During the stay of the camels, it was found almost impossible to keep a horse in the neighbourhood. They seemed all terrified at the unseemly appearance of the camels.
On Tuesday, the 11th, an excellent luncheon, was given to the officers of the expedition, and Professor Neumayer, by a few of the leading inhabitants of the township, at Raines's Royal Hotel. The table was spread under the spacious verandah of that comfortable establishment, and at the close of the repast all gave expression to the greatest satisfaction.
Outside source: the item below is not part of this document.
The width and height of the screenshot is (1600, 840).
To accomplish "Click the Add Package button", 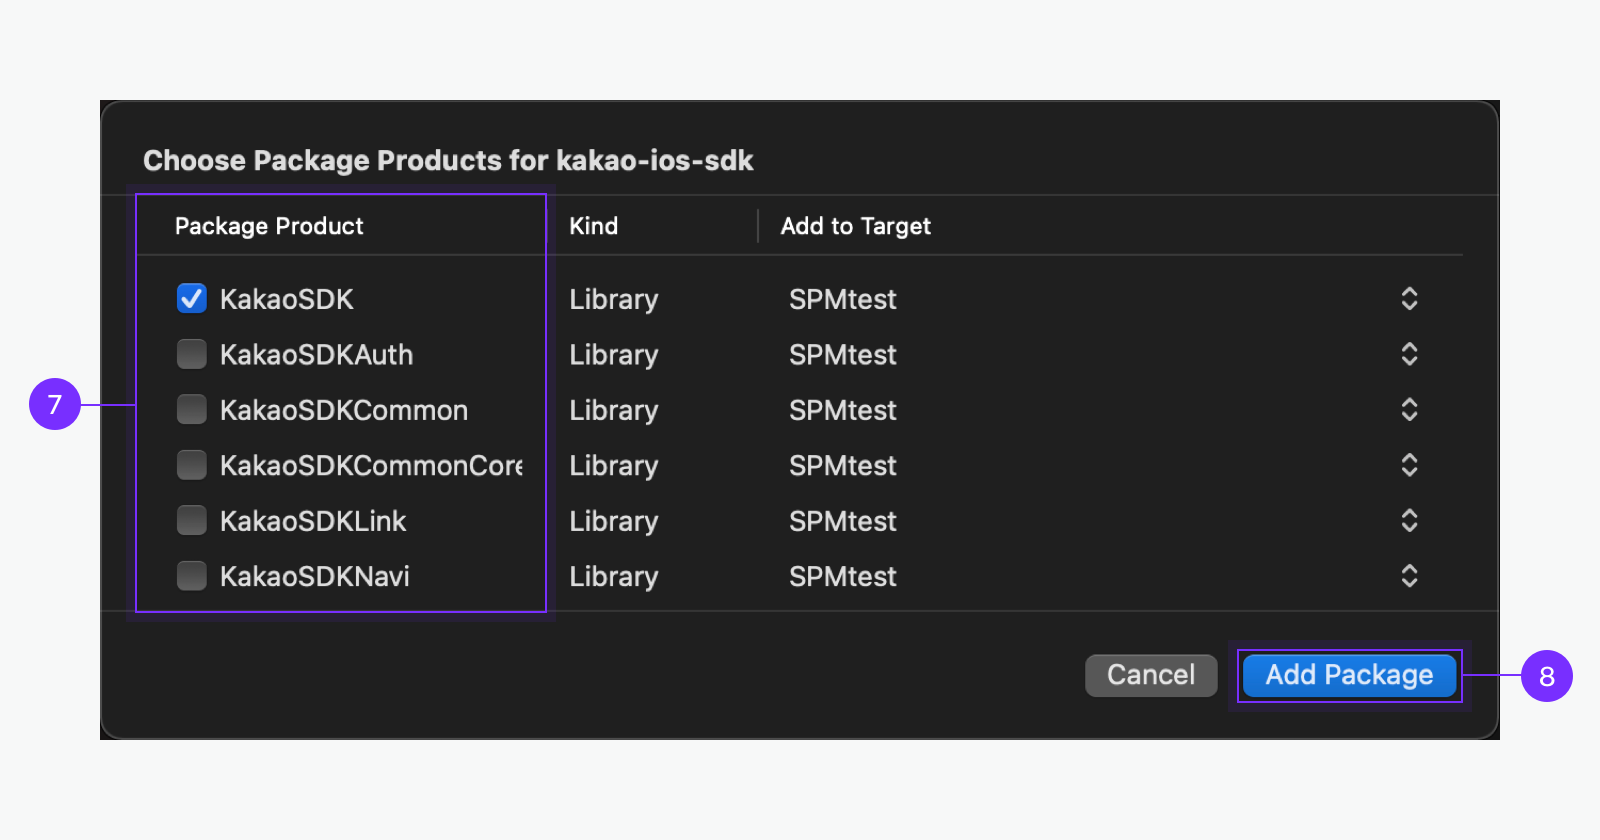I will 1349,675.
Dr Gummow acted on the occasion as chairman, with Mr Robert Taylor in the vice-chair, and, after the usual loyal toasts, proposed 'Mr Burke and tho Expedition,' which was received with the greatest enthusiasm. Mr Burke, on behalf of self and party, suitably replied; and the vice-chairman shortly afterwards proposed 'The King of Bavaria and Professor Neumayer,' to which the professor responded. A few local toasts followed.
The greater number of the party then walked over to the camp, and witnessed the loading of the camels prior to their crossing the Murray, some of the residents availing themselves of seats on the camels, while moving towards the punt.
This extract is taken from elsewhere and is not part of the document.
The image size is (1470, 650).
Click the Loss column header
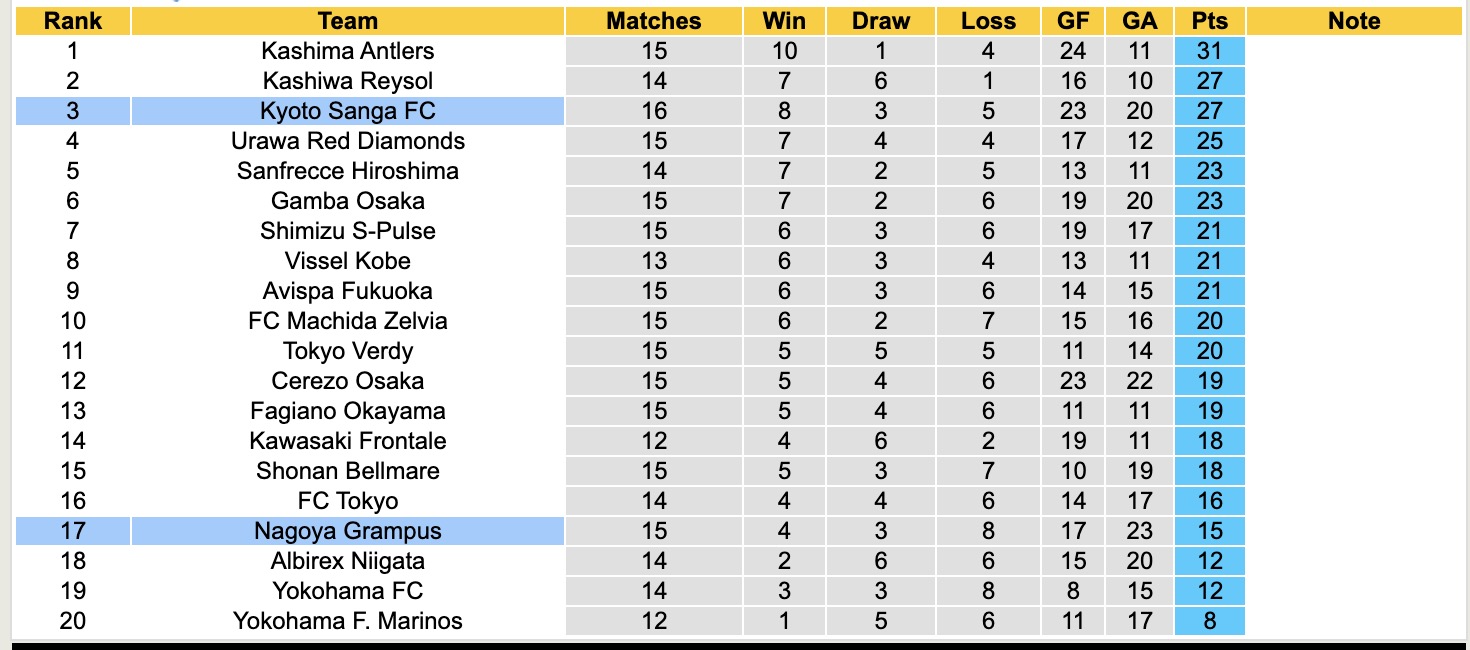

The camels had all crossed by 5 o'clock, and, with their keepers, joined the waggons, which had crossed during the forenoon of the same day; all camping for the night about a quarter of a mile from the river.
On the morning of Wednesday the 12th, the explorers were visited by the majority of those constituting the meeting of the preceding day.
Three hearty cheers were given by the friends of the explorers on their starting.
The exploring party, on retiring, with great warmth and feeling gave three cheers for the ladies and other inhabitants of Swan Hill.
Mr Burke returned to Swan Hill along with those who had crossed the river to wish his party God speed, and was busily employed in making up despatches till midday (September 13), when he finally left the colony of Victoria, joined by the greater number of the inhabitants of this place, all anxious to see the last of the leader of a party from whom so much is affectcd.
Professor Neumayer and Mr Superintendent Foster followed the party about two hours after Mr Burke, the professor's object being the correction of the instruments used by the expedition.